Затем произошла высылка крымских татар. Рано утром меня будит мама, слезы на глазах:
- Маша, Маша, вставай крымских татар выселяют.
Еще 17 мая вечером пришли машины, и встали под клубом, но была такая конспирация, такая тайна, что никто ничего не знал, а когда солдат спрашивали:
- Что вы здесь и стоите?
- Здесь будет военная часть. - Объясняли те в ответ.
Рядом с нами жил Къаракъаш Эмирусеин с семьей, очень близкий нам человек, кусок макухи, и тот вместе ели. Они взяли кое-какие вещи, их собрали вооруженные солдаты на пустыре, там, где сейчас парк, погрузили на машины и увезли. Помню, девочка Фатима, дяди Умера приемная дочь, попросила солдата разрешить взять с собой гитару, и он позволил. Но так была строгость, даже попрощаться не допускали нас. Еще знаю, если был русский муж или жена, то им давали развод. Его или ее забирали, а ты, если желаешь, оставайся в Крыму с детьми. В поселке жила Чернаяева Вера, русская, у нее мужем был крымский татарин Эмирали, хороший человек, чабаном работал. Так вот, солдаты ее оставили, а его выслали. Детей Бекира, Дилявера и Диляру переименовали в Бориса, Лёву и Аню соответственно. И еще, мне так было обидно видеть выселение дяди Мемет Алибей, как раз после освобождения он собрал нас, молодежь, на день рождения своей дочки Фатиме. Он так радовался, что пришли наши солдаты, у него сын служил в Красной армии. А тут такое…
- После выселения ходили разговоры о том, мол, правильно, так им и надо?
- Да какие они предатели? Может и были предателями какие-нибудь сопляки, да и те наверняка не только по желанию, а оттого, что кушать хотели, шли в добровольцы. Разве не было у славян предателей? В России разве не было предателей? Кругом они были.
- Как Вы встретили 9 мая 45 года?
- Были очень возбуждены, рады. Не верилось, что жизнь продолжается. Не хотела верить, что отец погиб…

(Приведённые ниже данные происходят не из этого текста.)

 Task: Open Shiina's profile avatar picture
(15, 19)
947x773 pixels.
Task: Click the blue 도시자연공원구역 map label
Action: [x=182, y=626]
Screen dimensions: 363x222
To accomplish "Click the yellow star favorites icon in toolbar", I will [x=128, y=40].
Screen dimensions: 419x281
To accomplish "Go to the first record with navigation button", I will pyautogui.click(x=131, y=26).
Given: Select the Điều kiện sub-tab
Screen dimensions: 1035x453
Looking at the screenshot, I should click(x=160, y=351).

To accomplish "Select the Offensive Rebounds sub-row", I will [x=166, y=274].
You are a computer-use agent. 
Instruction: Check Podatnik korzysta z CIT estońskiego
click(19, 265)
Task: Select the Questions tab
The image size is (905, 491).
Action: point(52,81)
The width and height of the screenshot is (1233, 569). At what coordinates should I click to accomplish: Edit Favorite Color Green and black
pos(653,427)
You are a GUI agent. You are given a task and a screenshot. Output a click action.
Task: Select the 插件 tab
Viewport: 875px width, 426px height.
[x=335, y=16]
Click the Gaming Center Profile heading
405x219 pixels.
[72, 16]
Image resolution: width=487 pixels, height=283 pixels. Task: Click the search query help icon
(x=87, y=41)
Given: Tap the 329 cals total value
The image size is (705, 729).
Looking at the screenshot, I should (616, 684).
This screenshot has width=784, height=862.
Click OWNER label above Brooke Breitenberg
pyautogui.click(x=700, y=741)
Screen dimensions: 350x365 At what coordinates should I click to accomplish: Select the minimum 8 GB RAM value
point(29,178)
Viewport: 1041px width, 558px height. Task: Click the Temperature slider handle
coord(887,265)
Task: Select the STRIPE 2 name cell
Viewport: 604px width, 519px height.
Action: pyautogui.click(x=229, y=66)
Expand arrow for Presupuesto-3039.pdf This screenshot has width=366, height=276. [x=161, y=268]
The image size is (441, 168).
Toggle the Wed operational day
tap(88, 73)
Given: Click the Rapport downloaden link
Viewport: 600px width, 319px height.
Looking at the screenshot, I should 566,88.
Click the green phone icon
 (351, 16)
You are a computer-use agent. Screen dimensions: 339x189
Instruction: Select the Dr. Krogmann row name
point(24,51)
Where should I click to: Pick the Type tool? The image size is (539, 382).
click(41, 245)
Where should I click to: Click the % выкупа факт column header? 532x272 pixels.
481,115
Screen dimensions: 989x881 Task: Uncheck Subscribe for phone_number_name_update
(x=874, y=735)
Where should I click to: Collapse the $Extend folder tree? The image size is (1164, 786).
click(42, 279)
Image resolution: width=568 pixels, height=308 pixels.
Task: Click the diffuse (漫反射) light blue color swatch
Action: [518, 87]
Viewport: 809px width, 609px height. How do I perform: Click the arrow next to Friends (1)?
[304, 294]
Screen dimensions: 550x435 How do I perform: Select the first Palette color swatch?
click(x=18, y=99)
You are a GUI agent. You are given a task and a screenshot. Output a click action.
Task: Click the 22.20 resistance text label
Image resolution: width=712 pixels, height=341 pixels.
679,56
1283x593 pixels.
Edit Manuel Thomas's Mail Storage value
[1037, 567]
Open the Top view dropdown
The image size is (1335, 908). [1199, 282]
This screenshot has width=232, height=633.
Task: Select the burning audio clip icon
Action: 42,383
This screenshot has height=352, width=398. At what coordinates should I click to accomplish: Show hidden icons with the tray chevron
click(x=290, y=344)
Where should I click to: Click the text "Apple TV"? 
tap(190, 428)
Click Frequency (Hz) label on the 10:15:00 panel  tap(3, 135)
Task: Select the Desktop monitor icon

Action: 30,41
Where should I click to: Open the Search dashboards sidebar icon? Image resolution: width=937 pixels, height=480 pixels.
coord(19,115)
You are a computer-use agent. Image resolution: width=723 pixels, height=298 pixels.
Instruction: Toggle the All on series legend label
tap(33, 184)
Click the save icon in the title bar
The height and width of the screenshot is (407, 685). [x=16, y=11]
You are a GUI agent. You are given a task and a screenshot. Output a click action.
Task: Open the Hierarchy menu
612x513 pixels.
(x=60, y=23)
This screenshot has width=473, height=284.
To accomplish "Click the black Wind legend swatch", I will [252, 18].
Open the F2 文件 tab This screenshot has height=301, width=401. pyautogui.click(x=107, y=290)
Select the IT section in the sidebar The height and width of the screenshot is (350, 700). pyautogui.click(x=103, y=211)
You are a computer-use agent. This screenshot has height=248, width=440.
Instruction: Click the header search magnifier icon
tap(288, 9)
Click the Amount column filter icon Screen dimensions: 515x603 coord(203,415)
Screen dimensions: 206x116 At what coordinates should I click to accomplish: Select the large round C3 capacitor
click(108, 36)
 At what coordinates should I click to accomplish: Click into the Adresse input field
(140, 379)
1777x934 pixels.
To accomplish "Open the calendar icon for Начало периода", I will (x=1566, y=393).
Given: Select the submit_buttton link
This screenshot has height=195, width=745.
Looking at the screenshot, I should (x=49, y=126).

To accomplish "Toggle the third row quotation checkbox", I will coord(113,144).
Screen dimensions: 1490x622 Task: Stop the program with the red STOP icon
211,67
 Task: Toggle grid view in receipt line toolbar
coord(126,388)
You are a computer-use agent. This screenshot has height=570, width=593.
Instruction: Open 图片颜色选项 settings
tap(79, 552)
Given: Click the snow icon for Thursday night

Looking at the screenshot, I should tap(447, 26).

После войны я пошла в пятый класс, мечтала быть артисткой или врачом. Но не получилось. Работала 20 лет на виноградниках, затем 33 года трудилась поваром, оздоровляла людей сначала в санатории «Алушта», затем в «Морском берегу». Участвовала в самодеятельности, особенно любила танцевать танец «Кабардинка», чего только не делала.